= Performance medicine =

Performance Medicine is a sub-specialty of clinical and diagnostic medicine that is focused on the optimization of emotional, mental, and emotional well-being and performance. It is a new medical specialty that merges the goals of internal medicine, anti-ageing medicine, functional medicine, sports medicine and preventative health care.

Performance medicine differs fundamentally from other areas of medicine by focusing on the healthy non-injured individual that is at low risk of sub-clinical or clinical disease. This population of individuals responds poorly to the current medical paradigm. It uses the principles of evidence-based medicine not to treat disease, but optimize function to reach higher levels of well-being and performance. This is the medical analog to the field of positive psychology, which uses the scientific principles of psychology not to treat mental disease, but to increase life satisfaction.

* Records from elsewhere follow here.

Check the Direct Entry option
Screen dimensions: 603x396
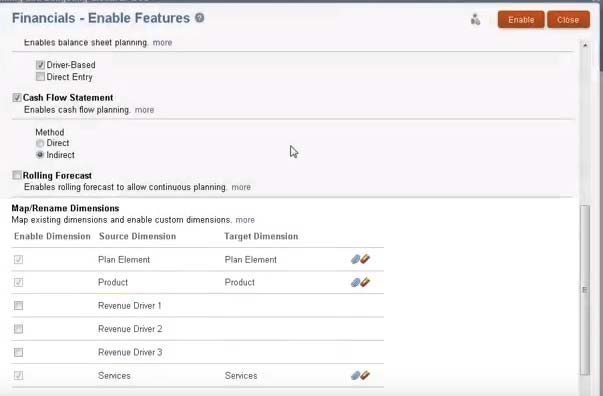coord(40,77)
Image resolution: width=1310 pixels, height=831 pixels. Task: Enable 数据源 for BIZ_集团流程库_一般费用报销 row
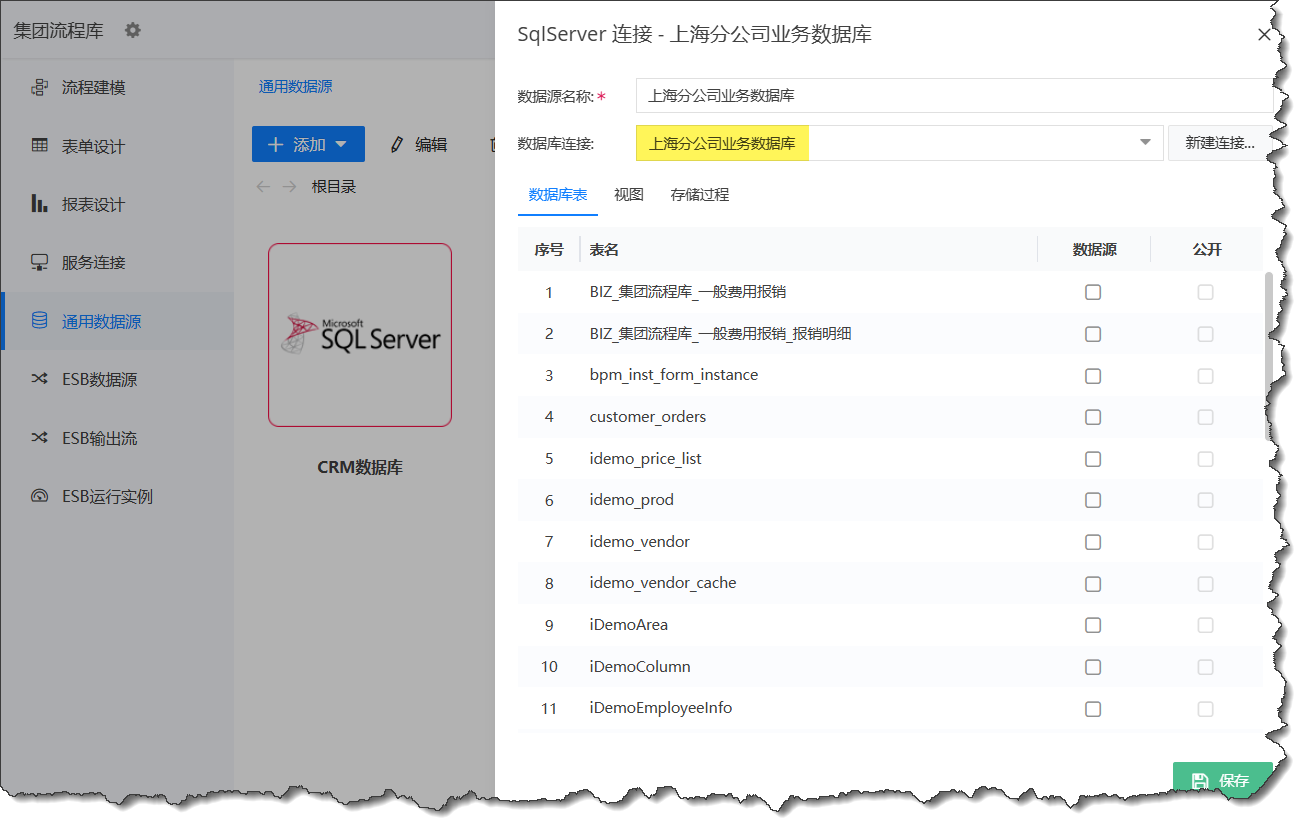(x=1093, y=292)
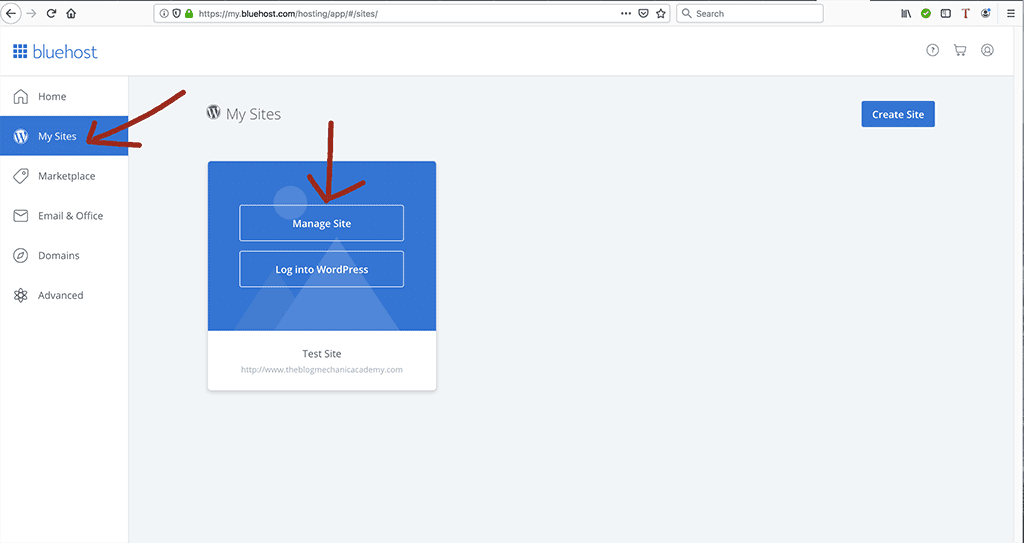Open My Sites from the sidebar
Image resolution: width=1024 pixels, height=543 pixels.
pos(57,136)
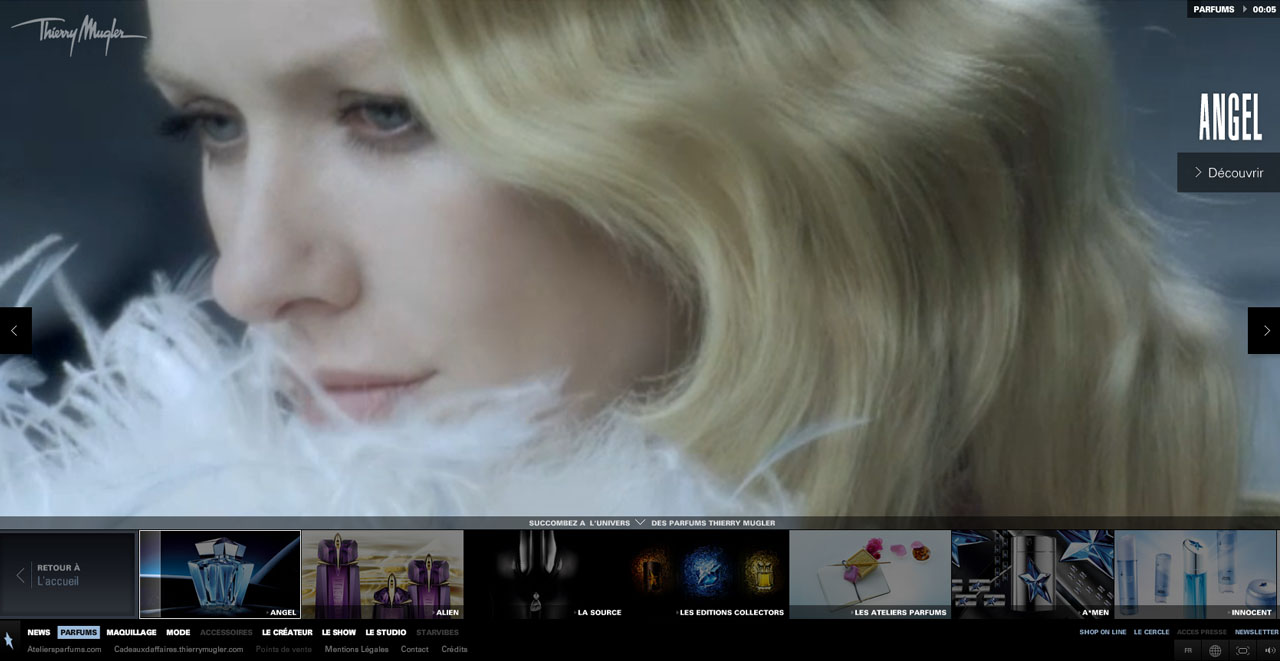Viewport: 1280px width, 661px height.
Task: Expand the SUCCOMBEZ A L'UNIVERS chevron
Action: click(x=639, y=522)
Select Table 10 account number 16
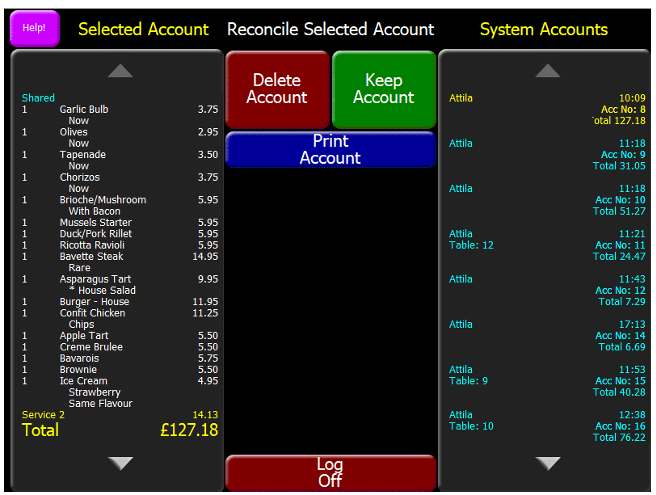 click(x=546, y=426)
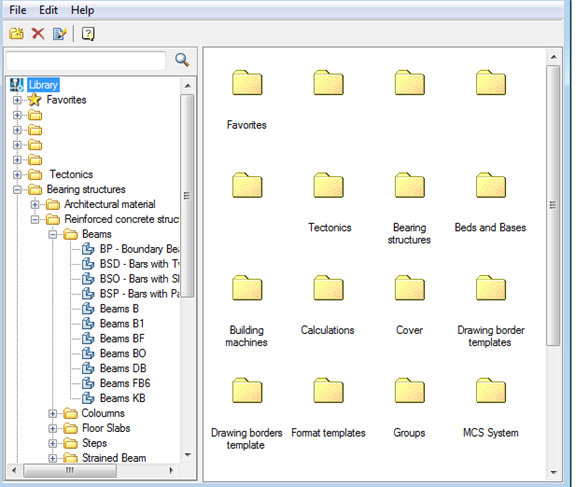Open the Building machines folder icon

[x=247, y=288]
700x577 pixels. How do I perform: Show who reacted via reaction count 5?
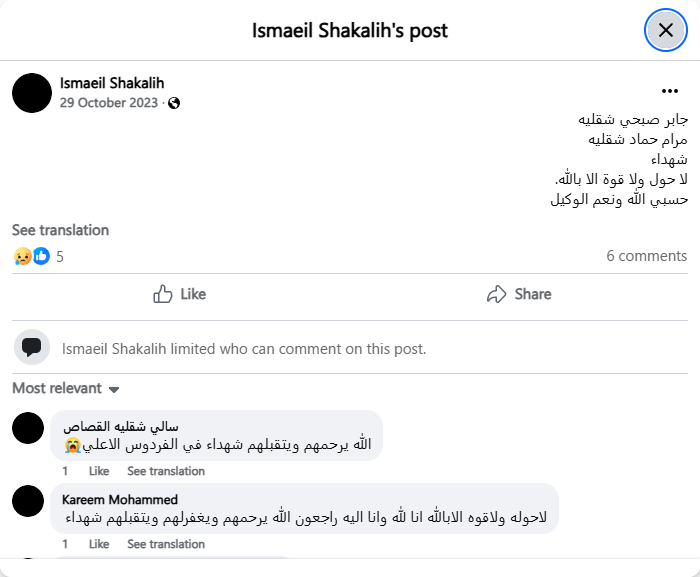click(x=60, y=256)
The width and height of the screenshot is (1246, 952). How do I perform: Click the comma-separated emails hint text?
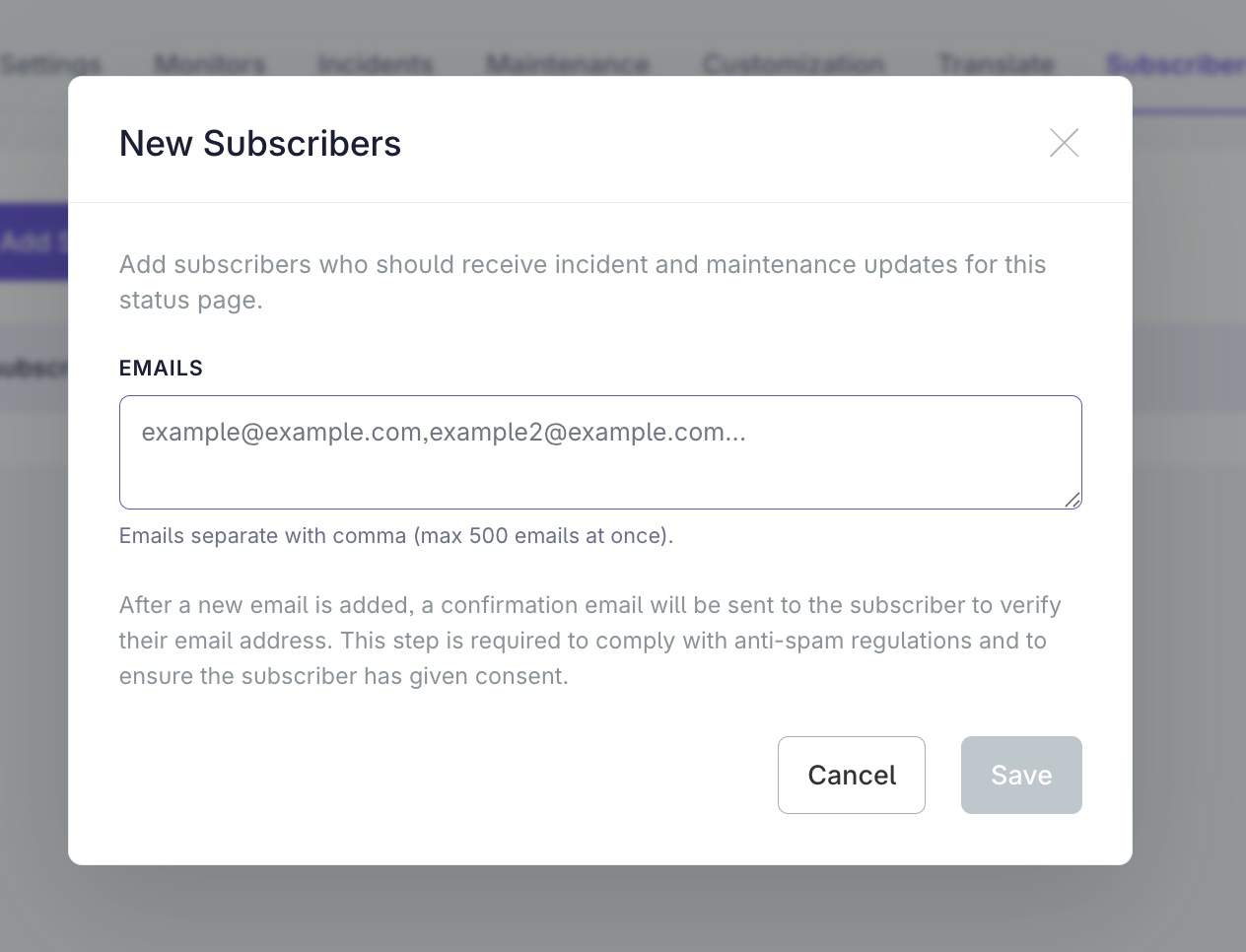(x=396, y=535)
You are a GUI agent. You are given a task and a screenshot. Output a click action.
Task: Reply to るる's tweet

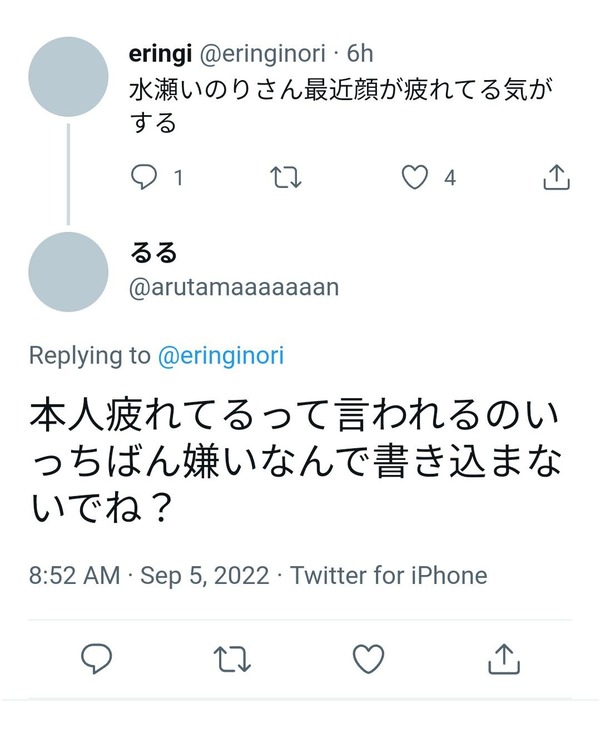pyautogui.click(x=96, y=658)
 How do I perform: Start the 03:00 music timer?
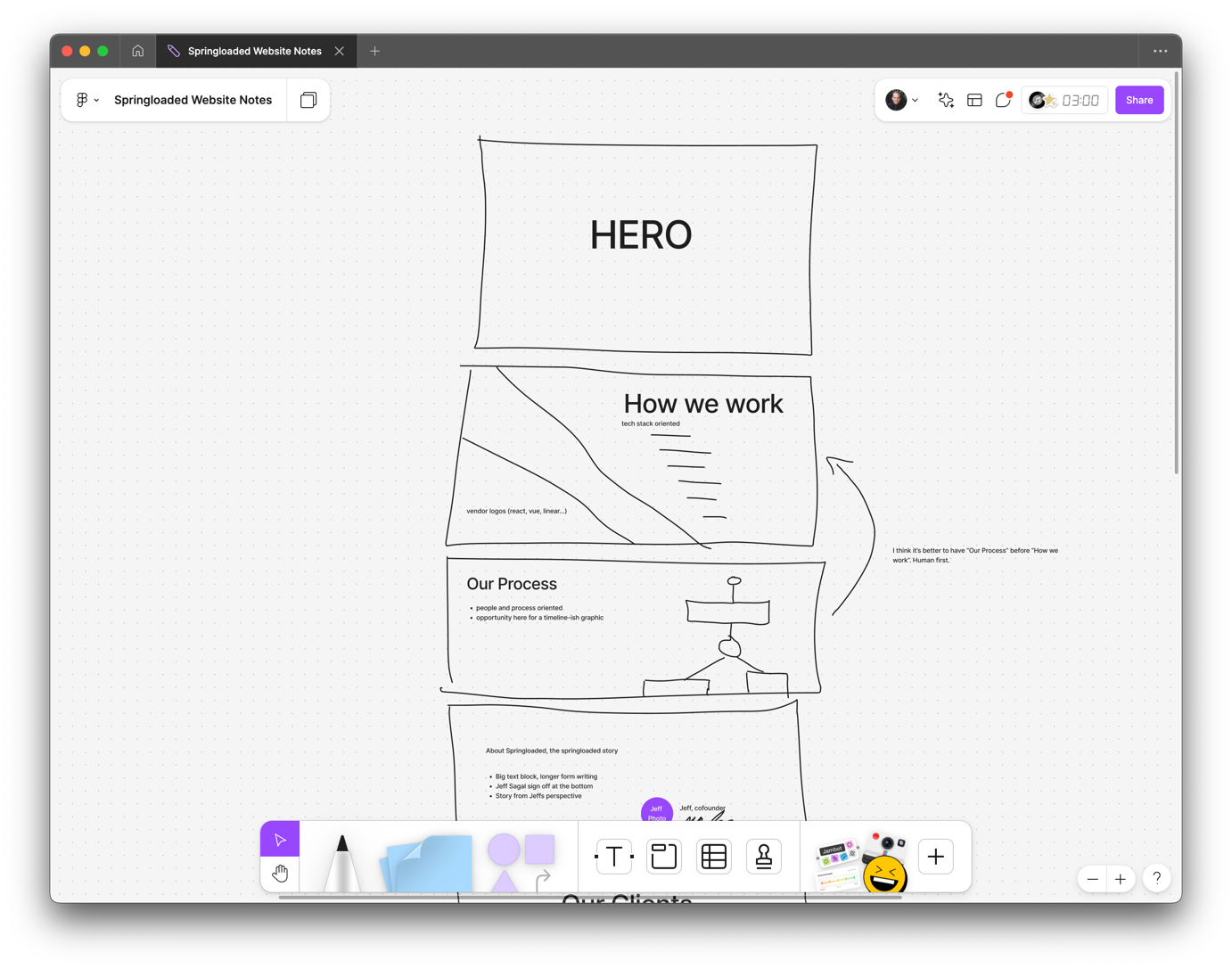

The aims of Performance medicine are to increase the body's ability to resist, postpone or prevent disease and/or injury. and maximise human performance in terms of adaptive capacity, endurance, and physical fitness. Performance medicine physicians aim to measure the capacity and interaction of the body's functional systems over time and to modify exposure to environmental factors in such a way that an individual's health is optimised by operating at the "sweet spot" where both performance and longevity are maximimised. This is achieved through an increased adaptive capacity, which is the body's ability to turn stressors into growth opportunities.

The goals of performance medicine have been summarised and include the following:
1. a focus on maintaining and increasing an individual's adaptive capacity throughout adult life
2. the maximisation of an individual's metabolic efficiency
3. the adoption of strategies that increase an individual's resistance to disease and postpone or prevent disease where possible

== Improving Well-Being ==
An organism's adaptive capacity determines its ability to adapt to new stressors. Performance Medicine aims to increase an individual's adaptive capacity via functional improvements of the immune system, nervous system, hormonal system, and digestive system. This increase in adaptive capacity increases the ability of the individual to deal with stressors and thereby increases life satisfaction, as well as emotional, mental and physical functioning.
An organism's adaptive capacity can be self-regulated. Interoception is described as the collection of processes by which physiological signals in the body are transmitted back to the brain, allowing the organism to regulate the internal state homeostatically and which may also give rise to awareness of bodily feelings (e.g. pain, touch, temperature). The neural pathways that carry sensory information from the body to the brain facilitates the homeostatic regulation of purely physiological reflexes like breathing and blood pressure. However these afferent pathways may also transfer sources of information about the state and function of the body that could influence higher mental functions (cognition) and behaviour. By increasing interoceptive awareness one may develop methods of improving and regulating their own physiological performance and states of wellbeing.

== Improving Adaptation in Athletes ==
The basis of Performance Medicine in improving athletic performance lies in the understanding that the functions of the immune system, nervous system, hormonal system, and digestive system govern adaptation to training. All environmental stimuli (including training and nutrition) are processed by these systems, which will respond with adaptation, if their capacity permits. It is therefore the functions of these systems, which determine the result of all training stimuli.

Performance Medicine is to be clearly distinguished from sports science and sports coaching, which is mostly concerned with the optimal composition of training stimuli. In Performance Medicine the main concern is the functional status of the athlete's adaptive systems.